Solving the Twitter reliability problem

failwhale

Twitter, a web application that is simultaneously seemingly useless, highly addictive and surprisingly useful. It is also the single most unreliable web application that I have ever used.

When the world cup was on, the infamous “Fail Whale” was a common sight due to the number of people tweeting about there favorite team. But even now, with all that banished to history, Twitter errors are still an extremely common occurrence.

These problems only show one thing: Twitter is broken.

It is clear that Twitter has some serious internal architecture issues, which they are no doubt scurrying to fix. But considering the recent concerns in the web community over Facebooks privacy and Copyright policy, and the inherent single point of failure that comes with any centralised system. I feel that it is time that an open, decentralised alternative is developed.

I doubt anyone has actually noticed, but I have not bean online much over the past two weeks. Over this time I have bean researching and developing just such an application. And, after many annoying bugs, I have finally completed a working proof of concept.

The code

The code, written in clean MVC structured PHP, can be found on my GitHub page. You can download the code from that page using the “download source” button, or cloning it using GIT. This application does nothing to improve the reliability or performance of Twitter, that is impossible because it is a proprietary system. Instead it is a complete ground-up reimplementation of the same concepts, based around a distributed architecture. Please note that little attention has been payed to the visual styling of the application.

Unlike the existing social networking systems, this system does not have any concept of a central server. It is based around the idea of a distributed mesh, where each user would run there own node on there own server. Combined with remote caching to reduce network traffic, this allows the system to handle a lot of traffic as a whole, while remaining fast from a users point of view. For proof that such an architecture works, you need look no further than the email protocol.

Some other advantages of a distributed system include:

  • You control your own data, so nobody can sell it to 3rd parties, unless you decide to yourself.
  • Consequently, Only you can censor your posts. Nobody can delete anything because it breaks some usage policy.
  • There is no need for complex load management systems, which keeps the code simple. Simple systems are less likely to suffer from bad security venerabilities and are easier to maintain.
  • The protocol is open and you have direct access to the database, completely eliminating the problem of vendor lock in.

How it works

The design of this system is loosely based on the RSS protocol, a protocol for collecting the content from multiple websites and compiling it into an easy to read stream. Each node is a combined server and client, any messages posted by a user are made available as an XML stream. The URL that this is exposed at is called the “follow URL”.

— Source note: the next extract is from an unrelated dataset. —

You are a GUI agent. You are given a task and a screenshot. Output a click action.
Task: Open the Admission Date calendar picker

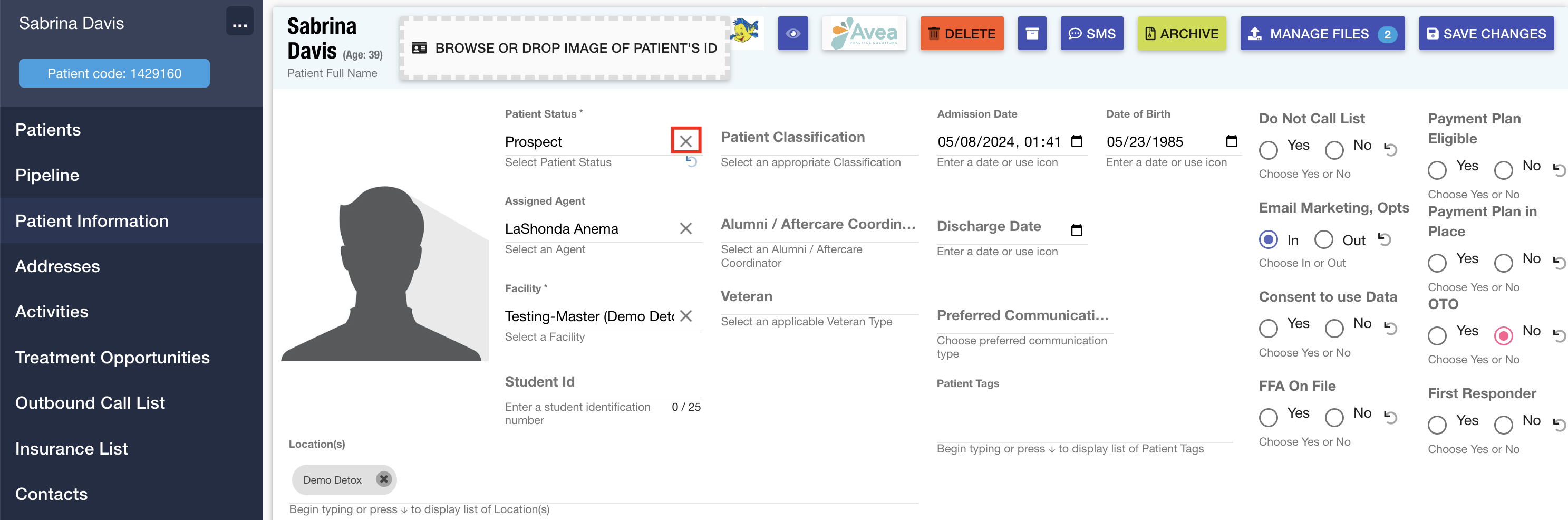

To follow a user on a remote node, the software could just download the stream from the follow URL’s of the users that you are interested in, just like RSS. However there is a problem with this simple model, how to fill in the “followers” list on the remote node.

On its own, this is a pure Pull based protocol, meaning that the clients(all of the users that are following another user) always pull the stream from the followed users server. The only way to generate follower statistics from such a system is to count the number of unique requests hitting a URL in a given period of time. Needless to say that this is extremely unreliable, as anyone who has used FeedBurner to count RSS subscribers will know.

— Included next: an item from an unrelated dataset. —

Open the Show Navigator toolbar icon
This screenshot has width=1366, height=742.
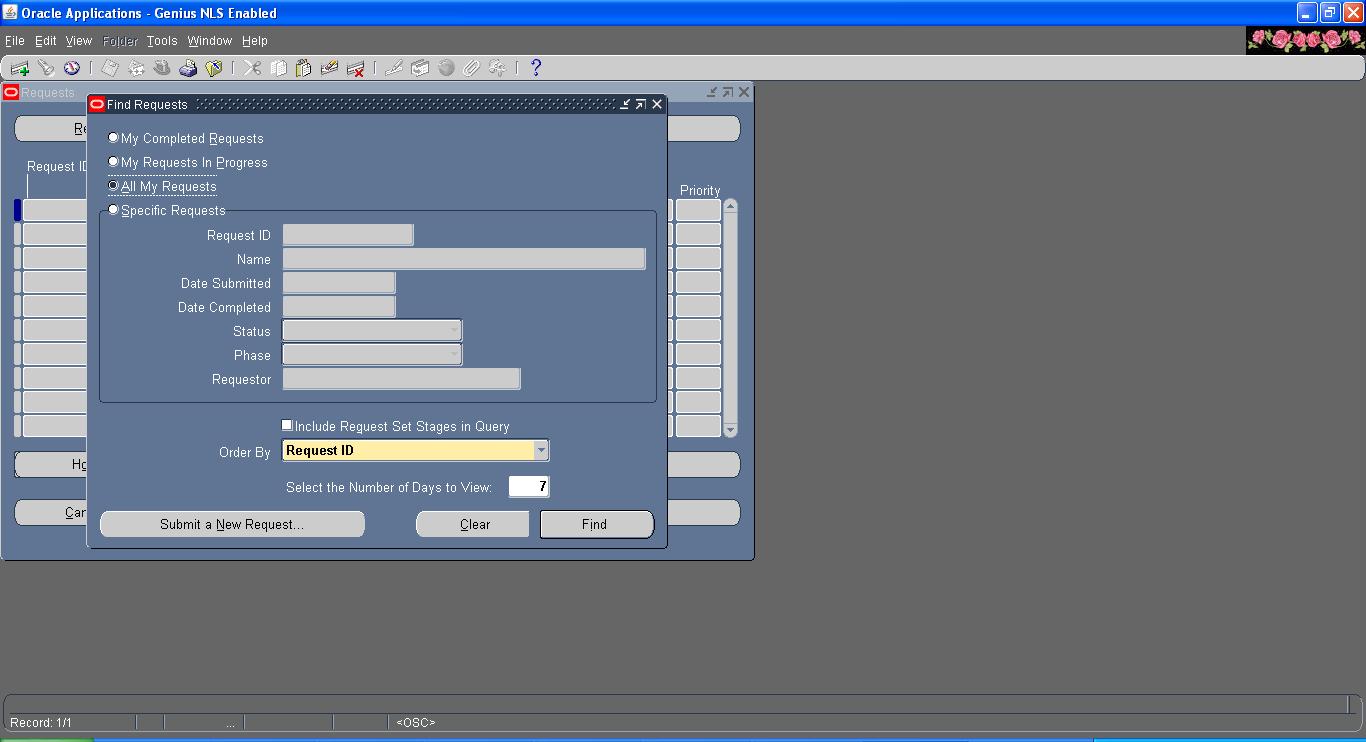point(70,67)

To solve this problem the system uses Pingbacks, small XML messages which instruct a remote server to do something. When a user on one node follows a remote user on a different node, the software downloads the remotes Follow URL, extracts the Pingback URL, a peace of meta-data contained in the stream, and then sends a “add follower” ping to the remote node. The remote then adds the local user to the remote users followers list.

Unfollowing is achieved by basically doing the opposite, but its a little more complex because of security. When one user follows another, the following users public key is stored on the followers node. The remove follower pingback is signed with the following users private key, and can only be validated using the public key stored on the remote. This means that followers can only be removed by the user that created them.

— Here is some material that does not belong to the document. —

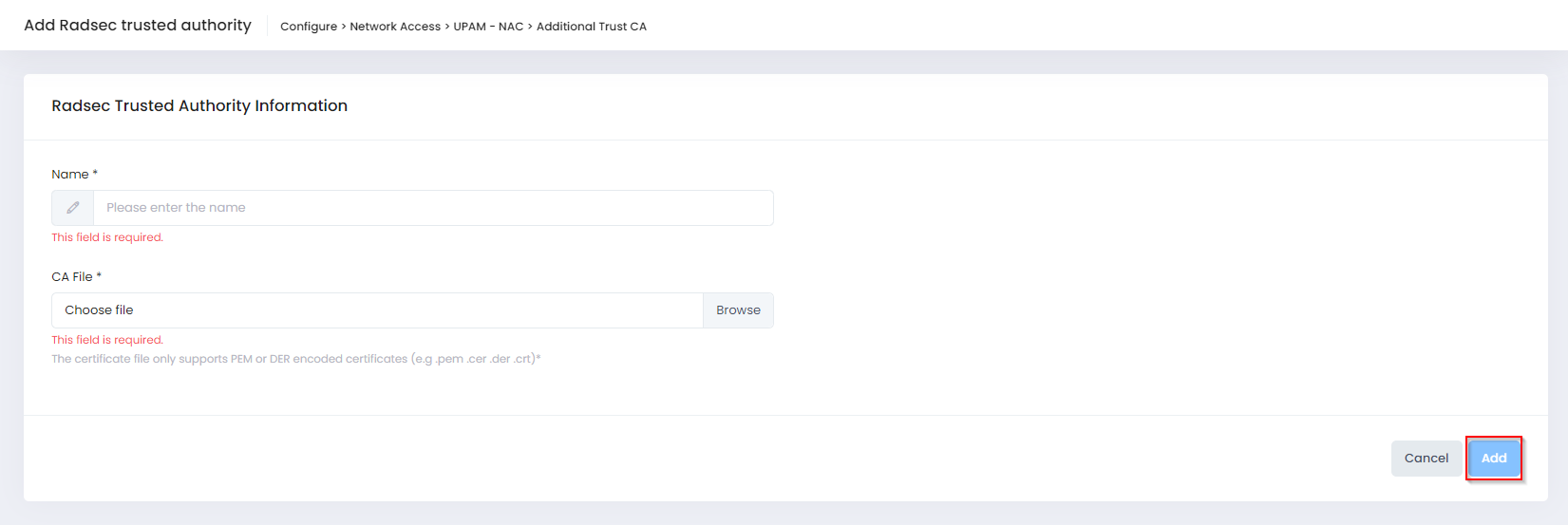Click Radsec Trusted Authority Information heading
Viewport: 1568px width, 525px height.
[199, 106]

The last major feature is the ability for users to send messages to one another using at tags. In order to send a message to a remote it is necessary to know the Follow URL that corresponds to the user name. As there is no central user list this is obtained by looking through the users followers and following lists. This means that it is only possible to message people who you are following, or who are following you.

Sending the message itself is done using another type of pingback that adds the message to the remote users message in box.

Some features are impossible to implement efficiently in a distributed system. These are the features which require access to all of the user or messages on the entire network. Consequently it is impossible to implement a find user feature and global message searching.

The former I do not see as a major problem, because users normally find other users from external websites or the followers/following list. Hash tags are an impotent feature, as they allow discussions to be formed relating to a topic. It should be possible to implement something that creates this effect without the need for a centralised data store.

Static websites, just don’t go there

If you want to create a website and are thinking about creating a static HTML site with something like Dreamwever Stop right there. The web has evolved far beyond the days of static HTML, allowing absolutely anybody on the planet to easily create and maintain high quality websites. This is thanks to the evolution of the Content Management System(CMS).

Static websites are an absolute nightmare to maintain, just adding one page is a major task: you have to download every HTML file, add the page, go through all of the other pages and update the links, then re-upload the entire site again. On the other hand if you are using a CMS, this whole task is as simple as logging into your CMS’s administrator interface and clicking on the “new article” button, at which point you can add your new page and edit it using a simple WYSIWYG(visual) editor right in the browser. The software does everything else for you.

A CMS based website is also a lot easier to create in the first place. All you need to do is install the software on a server and add your content using the CMS’s web interface. Lastly you just pick or create a template for the visual styling, simple. If you went down the static route, your life would be a lot harder. First you would need to first create a single page with the final design, then duplicate this file for every single page on the website, editing them to add the content. The final and verry time consuming task is to go through every single page and add the links to all of the other pages.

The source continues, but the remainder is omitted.